Liver kinase B1 (LKB1), encoded by the gene STK11, is a serine/threonine kinase that directly phosphorylates and activates a family of 14 downstream kinases known as the AMP-activated protein kinase (AMPK)-related protein kinases (AMPKRs). LKB1 is a tumor suppressor gene inactivated in the cancer predisposition disorder Peutz-Jeghers syndrome as well as in 20% of all human lung cancers. LKB1 plays critical roles in a number of developmental, physiological, and pathogenic processes through regulation of metabolism, cell growth, cell polarity and autophagy. LKB1 accomplishes these functions through its activation of the AMPKRs and thus delineation of which AMPKRs are critical for particular processes is an area of active interest and study.

After decades of connections to cancer and metabolic diseases, our initial studies into LKB1 and the AMPKRs uncovered an unexpected role for AMPK, a metabolic regulator in cells, in lineage specification during embryogenesis. Embryonic stem cells lacking AMPK are incapable of forming normal chimeric embryoid bodies (EBs) upon differentiation. These AMPK-null EBs expressed lower levels of the transcription factor Tfeb, a master transcriptional regulator of lysosomes, resulting in diminished endolysosomal function and a defective endoderm. These results collectively uncovered a mechanism by which LKB1 through AMPK acts as a novel regulator of cell fate determination during differentiation.

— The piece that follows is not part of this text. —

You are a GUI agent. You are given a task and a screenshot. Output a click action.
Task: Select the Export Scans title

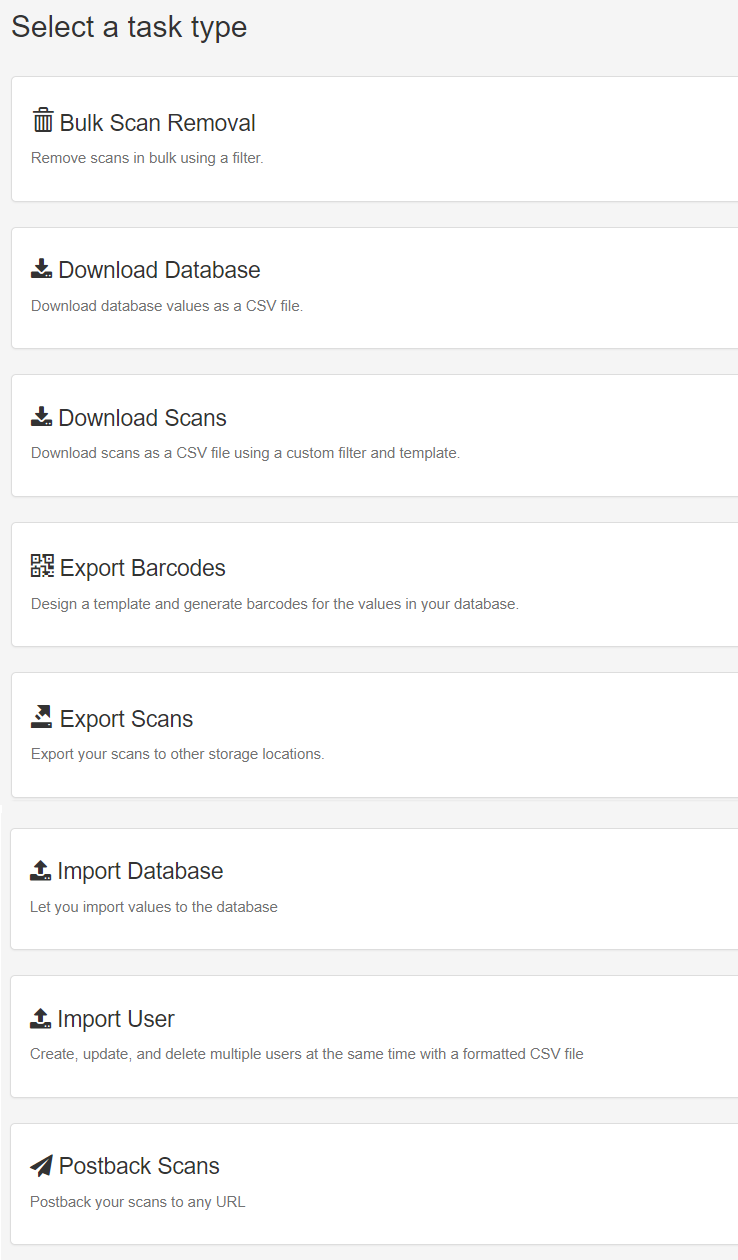point(126,719)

In parallel efforts to explore LKB1-dependent functions of AMPK and its related AMPKRs, we discovered that detachment of cells from their substratum is a universal promoter of LKB1-driven AMPKR activation and downstream substrate phosphorylation. Using an enrichment technique based on antibodies that capture a phosphorylated substrate motif targeted by AMPKRs for phosphorylation, we performed quantitative phosphoproteomic screens on a panel of detached mammalian cells that expressed LKB1, but were null for pairs of AMPKRs. We identified several known substrates of AMPKRs which underwent detachment-induced, LKB1-dependent increases in phosphorylation, thus validating our approach. We additionally identified several novel candidate proteins containing an optimal AMPKR motif which underwent an LKB1-dependent increase in phosphorylation. We validated six of these candidate proteins, including RASAL2, RalGAPα, SIPA1-Like proteins, MISP, BAIAP2L1 and MTSS2 as novel AMPKR substrates. Collectively, these results reveal unexpected effectors of LKB1 function and shed light on specific roles these AMPKRs play in cells.